The State of Integrated Reporting and Materiality
Jeroen Derwall
The last 7 years we have witnessed a tremendous attention for Integrated Reporting (IR). Although it is fair to say that IR is here to stay, I increasingly hear the question whether IR has really done much for the quality of ESG disclosure by corporations (beyond the consequences of mandatory ESG disclosure).
What makes integrated reporting better than regular standalone CSR reporting? At first glance, one would think there should be no difference. Integrated Reporting is roughly defined as the provision of information by companies about a their financial performance along with their social and environmental performance in one single report - in contrast to reporting profit & loss, balance sheet, and cash flow information in the annual report and the "rest" in a stand-alone sustainability or CSR report. How can supposedly the same information affect the ("rational") user of the information differently when it is presented in a different report?

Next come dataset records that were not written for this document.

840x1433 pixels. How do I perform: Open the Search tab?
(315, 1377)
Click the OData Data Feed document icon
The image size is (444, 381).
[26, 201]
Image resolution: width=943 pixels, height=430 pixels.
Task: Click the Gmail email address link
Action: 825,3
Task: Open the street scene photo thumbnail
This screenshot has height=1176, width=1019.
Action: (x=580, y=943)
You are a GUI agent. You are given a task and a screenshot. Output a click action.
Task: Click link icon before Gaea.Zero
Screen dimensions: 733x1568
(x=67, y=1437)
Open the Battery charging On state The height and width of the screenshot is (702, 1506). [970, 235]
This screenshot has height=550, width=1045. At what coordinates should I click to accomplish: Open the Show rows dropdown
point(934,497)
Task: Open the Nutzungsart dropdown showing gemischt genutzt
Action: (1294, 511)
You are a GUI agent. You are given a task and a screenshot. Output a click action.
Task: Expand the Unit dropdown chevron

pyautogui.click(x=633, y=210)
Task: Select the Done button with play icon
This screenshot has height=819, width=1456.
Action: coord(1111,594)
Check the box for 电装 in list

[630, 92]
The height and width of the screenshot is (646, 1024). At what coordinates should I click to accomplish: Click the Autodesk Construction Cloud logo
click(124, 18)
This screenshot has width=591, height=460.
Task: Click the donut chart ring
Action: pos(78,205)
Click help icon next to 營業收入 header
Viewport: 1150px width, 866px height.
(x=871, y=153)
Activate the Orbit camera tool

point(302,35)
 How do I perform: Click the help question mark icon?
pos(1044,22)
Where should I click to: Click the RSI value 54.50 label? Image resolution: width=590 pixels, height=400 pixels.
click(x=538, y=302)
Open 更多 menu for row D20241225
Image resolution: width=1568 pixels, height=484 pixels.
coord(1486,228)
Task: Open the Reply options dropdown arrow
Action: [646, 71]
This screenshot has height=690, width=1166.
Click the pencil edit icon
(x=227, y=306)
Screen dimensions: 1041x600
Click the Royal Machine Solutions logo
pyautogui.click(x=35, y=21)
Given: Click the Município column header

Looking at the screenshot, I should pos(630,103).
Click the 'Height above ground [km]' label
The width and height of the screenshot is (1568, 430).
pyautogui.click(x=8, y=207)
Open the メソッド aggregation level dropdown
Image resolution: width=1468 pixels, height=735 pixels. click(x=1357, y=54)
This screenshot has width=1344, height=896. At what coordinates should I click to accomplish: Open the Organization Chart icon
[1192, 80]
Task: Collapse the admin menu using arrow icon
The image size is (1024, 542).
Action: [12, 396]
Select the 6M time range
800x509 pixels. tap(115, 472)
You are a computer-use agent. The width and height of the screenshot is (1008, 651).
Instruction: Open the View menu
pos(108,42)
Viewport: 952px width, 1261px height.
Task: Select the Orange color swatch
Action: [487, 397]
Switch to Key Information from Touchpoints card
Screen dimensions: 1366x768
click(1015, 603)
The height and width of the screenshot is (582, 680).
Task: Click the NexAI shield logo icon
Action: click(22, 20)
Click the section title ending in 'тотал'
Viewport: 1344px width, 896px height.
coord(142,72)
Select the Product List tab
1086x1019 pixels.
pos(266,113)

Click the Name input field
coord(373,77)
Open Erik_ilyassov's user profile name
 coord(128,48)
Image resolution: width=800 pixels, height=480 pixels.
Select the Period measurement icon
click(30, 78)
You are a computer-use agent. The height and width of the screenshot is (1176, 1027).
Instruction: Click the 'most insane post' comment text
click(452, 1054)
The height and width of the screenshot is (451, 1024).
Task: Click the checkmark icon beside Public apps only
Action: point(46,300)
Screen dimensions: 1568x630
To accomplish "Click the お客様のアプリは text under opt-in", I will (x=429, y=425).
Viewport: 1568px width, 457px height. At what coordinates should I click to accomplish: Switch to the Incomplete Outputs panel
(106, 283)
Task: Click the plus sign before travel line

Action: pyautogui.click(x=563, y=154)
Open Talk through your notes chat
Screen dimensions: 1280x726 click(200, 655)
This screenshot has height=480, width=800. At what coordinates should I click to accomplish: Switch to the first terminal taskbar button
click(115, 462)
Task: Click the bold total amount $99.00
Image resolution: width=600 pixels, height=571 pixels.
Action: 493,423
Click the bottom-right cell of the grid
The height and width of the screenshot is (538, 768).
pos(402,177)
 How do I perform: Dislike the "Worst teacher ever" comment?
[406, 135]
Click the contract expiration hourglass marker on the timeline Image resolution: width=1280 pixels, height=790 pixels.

The fact is that information in Integrated Reports might tell people more about a companies' commitment to specific sustainability issues. The regular reporting on those issues in a report as important as the annual report also creates implicit obligations for companies to track performance on ESG issues internally so that external reporting is accurate. Many stand-alone sustainability reports contain a lot of anecdotes about a firm's sustainability practices, but there is little coherence across yearly reports, and quantifiable information is often lacking. By switching to IR, if implemented properly, companies will have to think carefully about which ESG issues deserve closest attention in terms of monitoring and performance measurement, i.e., which are worthwhile reporting on accurately externally. The natural economic incentive for companies is to focus on those issues that matter to users of that information, and in particular capital suppliers. This is why advocates of integrated reporting claim that IR requires a company to better think about the link between ESG issues and corporate strategy: IR not only helps the firm to improve on the reporting of "material" ESG information but inherently also requires it to identify sustainability issues that it is genuinely equipped to address in order to achieve a competitive advantage. Those are the issues the firm wants to set targets on, measure progress on, and be able to consistently report on. IR ideally thus transmits information to the financial market about which ESG issues a company deems important in the pursuit of better business results.
In principle, ESG issues in Integrated Reports should thus matter to investors? Do investors care about this information? At the moment, there is little empirical evidence on the added value of IR to investors, relative to stand-alone reporting on sustainability. A study from the field of accounting suggests that firms which issue a stand-alone sustainability report have a lower cost of capital, however depending on whether the reporting firm is already perceived a relatively sustainable. But it remains unclear to me what the direction of causality behind these results is...it might be possible that firms with a lower cost of capital are more likely to engage in sustainability reporting. (In an unpublished study I co-authored back in 2007, and which other authors later re-confirmed, we found that companies with better CSR ratings on certain ESG issues also have a lower cost of capital, so not only disclosure but also ESG performance relates to external financing costs.) As for IR, there are not enough IRs yet to provide reliable statistical evidence on the added value of Integrated Reporting from a financial market's point of view. One study suggest that IR affects a company's investors base, attracting more-long-term investors (but other studies also found this is the case for firms that issue stand-alone sustainability reports). As far as I can judge, the jury's results are still not out....
But at the same time, a really cautionary note is appropriate: in my view, it is impossible to judge IR because companies have a long way to go when it comes to translating ESG risk and opportunities in a structured and systematic way to common company value drivers.The fact is that most companies are NOT providing truly integrated reports. Reading IRs that are currently published gives me a strong feeling that companies simply "add" ESG information - that they would otherwise have disclosed in stand-alone sustainability reports - to their annual report, and yet they hardly express how the reported ESG issues affect a company's financial performance, let alone quantify any such effect. (Practitioners sometimes use the phrase "combined reporting" to indicate that ESG disclosure is not really "integrated" in the way originally envisioned by IR's advocates.)
Conceptually, I would say that IR has the potential to improve a company's commitment to strategically relevant ESG issues, and through IR the investment community may ultimately learn to allocate financial capital to those firms that are best suited to deal with today's sustainability challenges...but companies still have to make a giant leap forward in explaining their assessment and management of financially material ESG issues. Guidance from SASB's materiality map (TM) on financially relevant topics and associated accounting metrics (broken down by by sector) should help firms in identifying strategically relevant ESG issues and set an ESG agenda that lays the foundations for target setting and reporting. (Admittedly, companies could go beyond reporting on material topics and demonstrate efforts to quantify the financial impact of their social and environmental impact.) In the end, the quality of reporting comes down to the quality of data and information. A recent study by the Sustainability Accounting Standards Board (SASB) suggests that most (U.S.) firms are still hardly reporting on material ESG issues along informative metrics.